Жеребец бил копытом в перегородку, всхрапывал… В колхозе были две лошади, если не считать Лебедки, числящейся за «ястребками», а точнее, за Попеленко, который, как многодетный отец, полагал, что имеет на лошадь особые права. Справный стоил всех трех и еще сотни. Соседние колхозы водили в Глухары своих захудалых кобыл, надеясь улучшить породу. Глумский брал за это с соседей семенами — пшеницей, картошкой. «Семя на семя», — говорил Глумский, показывая свои бульдожьи зубы.
— Все еще меня не признает, нервничает, — пожаловался Глумский. — Вот кто тебе про Горелого рассказал бы! Это его был конь, полицай его откуда-то с племенного завода взял… Н-но, малыш! — прикрикнул он на жеребца, когда тот дернулся, не давая надеть узду.
6
Маляс, охотник и талалай{9}, жил за четыре дома от Глумского, на взгорке. Было бы кстати, если бы эти хаты стояли впритык, тогда сюда водили бы школьников, чтобы показывать, про кого написана басня о муравье и стрекозе. Хата у Глумского была чисто побелена, покрыта свежей соломой, утеплена высокими завалинками и погружена в букет из золотых шаров, что росли за крепкой, плотной оплетки изгородью.

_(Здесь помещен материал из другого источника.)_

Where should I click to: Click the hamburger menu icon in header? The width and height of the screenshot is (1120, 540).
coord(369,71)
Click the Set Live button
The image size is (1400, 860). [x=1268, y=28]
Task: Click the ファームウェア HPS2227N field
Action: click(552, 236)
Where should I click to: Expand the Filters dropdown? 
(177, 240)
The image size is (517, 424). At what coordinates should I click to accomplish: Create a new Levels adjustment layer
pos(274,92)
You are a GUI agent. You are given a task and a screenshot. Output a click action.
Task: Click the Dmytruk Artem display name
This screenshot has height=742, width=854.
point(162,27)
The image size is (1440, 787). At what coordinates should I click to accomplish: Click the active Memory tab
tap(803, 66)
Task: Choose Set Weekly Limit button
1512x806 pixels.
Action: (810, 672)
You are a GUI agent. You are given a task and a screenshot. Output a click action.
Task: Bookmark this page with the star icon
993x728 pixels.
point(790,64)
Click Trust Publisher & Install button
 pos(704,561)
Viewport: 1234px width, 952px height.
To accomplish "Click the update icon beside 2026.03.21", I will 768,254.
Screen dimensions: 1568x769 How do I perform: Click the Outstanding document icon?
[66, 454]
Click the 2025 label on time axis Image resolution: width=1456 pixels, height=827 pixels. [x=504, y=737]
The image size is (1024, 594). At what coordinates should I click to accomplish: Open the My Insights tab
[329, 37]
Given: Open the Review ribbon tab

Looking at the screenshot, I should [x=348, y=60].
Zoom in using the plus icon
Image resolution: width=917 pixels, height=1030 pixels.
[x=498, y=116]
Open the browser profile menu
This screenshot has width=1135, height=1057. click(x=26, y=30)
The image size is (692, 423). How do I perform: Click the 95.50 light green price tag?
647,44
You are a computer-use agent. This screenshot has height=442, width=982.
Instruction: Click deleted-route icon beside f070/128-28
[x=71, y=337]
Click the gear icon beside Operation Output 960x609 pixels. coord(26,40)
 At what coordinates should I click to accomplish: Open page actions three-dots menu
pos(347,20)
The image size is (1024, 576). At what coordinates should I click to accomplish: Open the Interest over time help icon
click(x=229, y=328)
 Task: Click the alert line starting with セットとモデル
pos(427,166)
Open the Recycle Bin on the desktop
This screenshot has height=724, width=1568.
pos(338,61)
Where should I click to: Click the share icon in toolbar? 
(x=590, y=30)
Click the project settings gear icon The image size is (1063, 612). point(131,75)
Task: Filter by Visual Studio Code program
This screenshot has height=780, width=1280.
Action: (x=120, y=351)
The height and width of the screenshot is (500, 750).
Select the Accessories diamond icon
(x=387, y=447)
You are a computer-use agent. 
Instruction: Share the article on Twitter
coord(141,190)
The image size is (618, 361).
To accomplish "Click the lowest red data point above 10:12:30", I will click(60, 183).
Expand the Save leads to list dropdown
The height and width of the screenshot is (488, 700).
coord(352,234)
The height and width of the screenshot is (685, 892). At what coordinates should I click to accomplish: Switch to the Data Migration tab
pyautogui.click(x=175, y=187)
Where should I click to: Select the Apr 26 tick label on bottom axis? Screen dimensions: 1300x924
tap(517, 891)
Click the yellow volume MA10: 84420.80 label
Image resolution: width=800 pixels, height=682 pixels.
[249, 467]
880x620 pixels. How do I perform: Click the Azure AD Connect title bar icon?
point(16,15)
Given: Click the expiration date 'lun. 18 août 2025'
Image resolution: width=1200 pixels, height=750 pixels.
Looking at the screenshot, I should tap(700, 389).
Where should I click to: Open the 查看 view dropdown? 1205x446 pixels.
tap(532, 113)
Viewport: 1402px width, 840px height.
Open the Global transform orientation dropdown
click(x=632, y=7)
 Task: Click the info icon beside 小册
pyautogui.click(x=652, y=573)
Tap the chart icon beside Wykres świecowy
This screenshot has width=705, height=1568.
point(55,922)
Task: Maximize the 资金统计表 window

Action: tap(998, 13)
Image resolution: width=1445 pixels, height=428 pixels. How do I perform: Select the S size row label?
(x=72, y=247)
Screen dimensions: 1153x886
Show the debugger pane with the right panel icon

Хата Маляса и сейчас, и до войны выглядела так, словно только что пронесся ураган. Словно ее долго крутило в воздухе, а потом шваркнуло на землю так, что крыша просела, как седло, и окна пошли враскос. За покосившимся дырявым плетнем росли две яблони, да и те дички, «свинячья радость». Но Маляс всему находил толковое объяснение. Он говорил, что благодаря такому образу жизни оказал сопротивление немецким оккупантам. Они никогда не останавливались у него на постой. И если бы все жили так, как он, Маляс, то немцы просто перемерли бы с голоду и холоду, потому что, мол, они к таким условиям совершенно непривычные.